Problem to work on:
Starting at the line that contains "工作之窗 (245, 30)", transcribe every remaining line of the data below exactly, and omit all pictures.

---*---

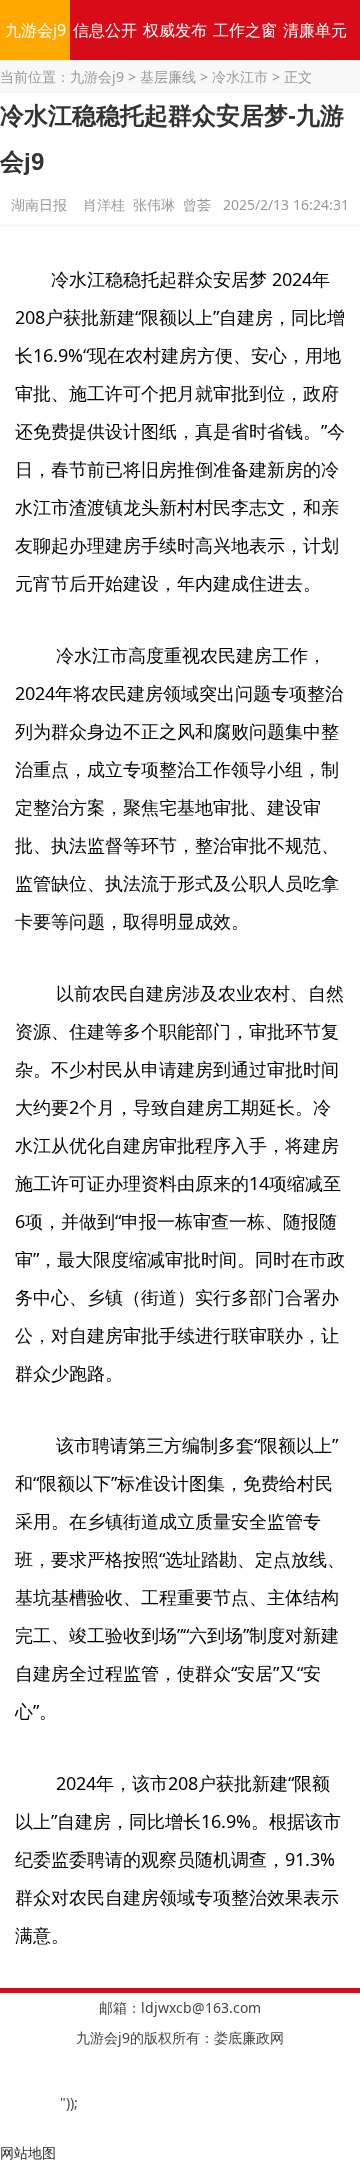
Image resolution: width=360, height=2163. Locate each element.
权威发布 (175, 30)
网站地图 (28, 2152)
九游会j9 (35, 30)
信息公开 (105, 30)
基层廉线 (168, 76)
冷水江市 (240, 76)
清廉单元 (315, 30)
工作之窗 (245, 30)
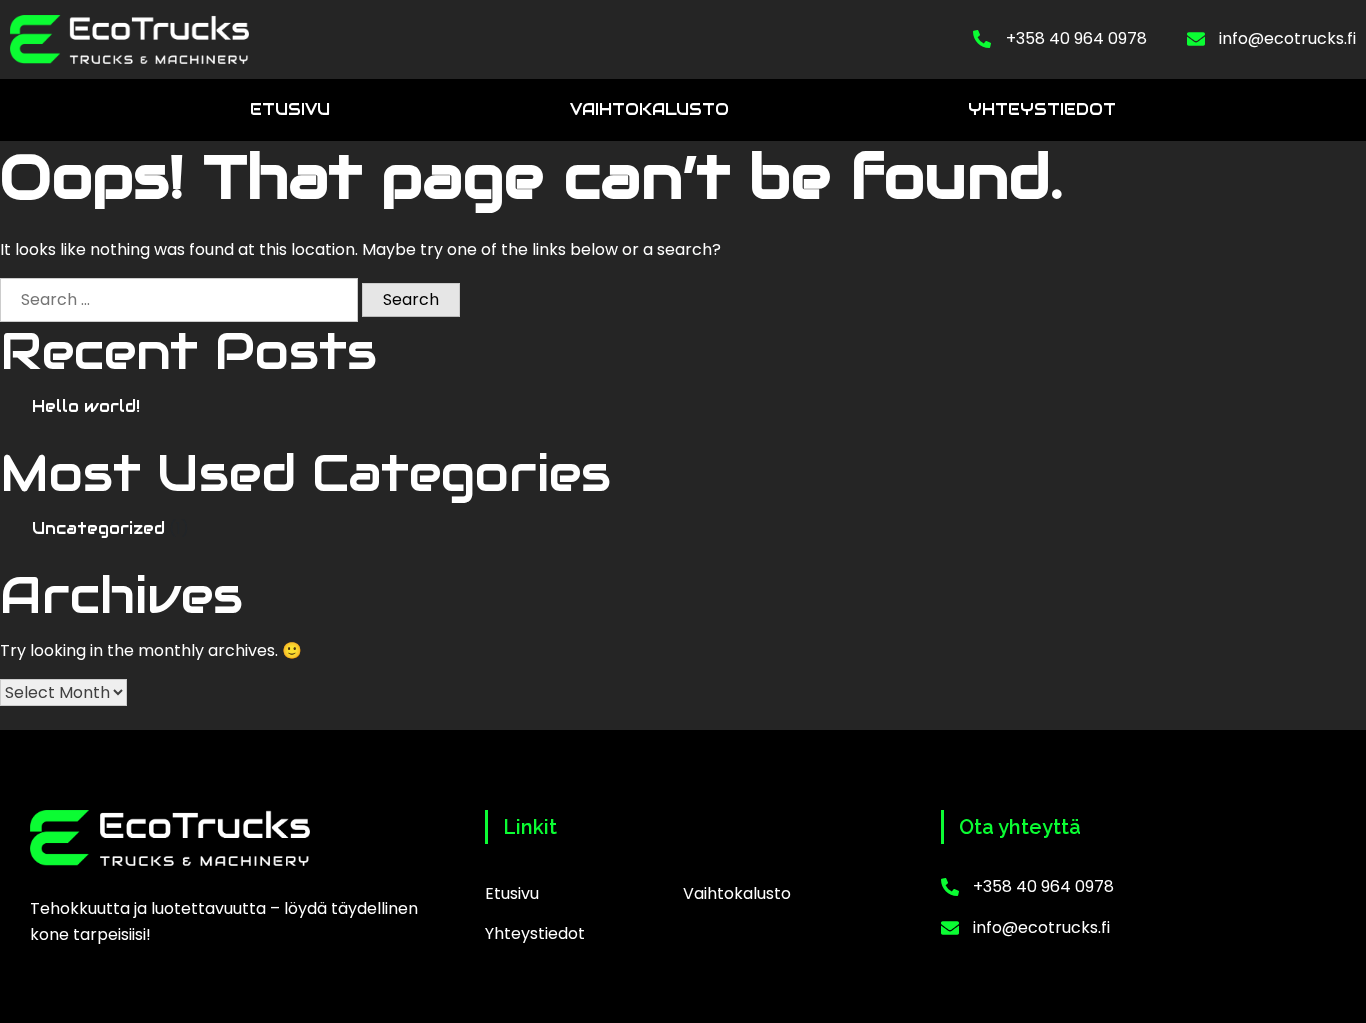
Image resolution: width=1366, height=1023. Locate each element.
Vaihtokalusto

---*---

Output of the exercise:
工作之窗 (245, 30)
Image resolution: width=1366, height=1023. Locate each element.
Vaihtokalusto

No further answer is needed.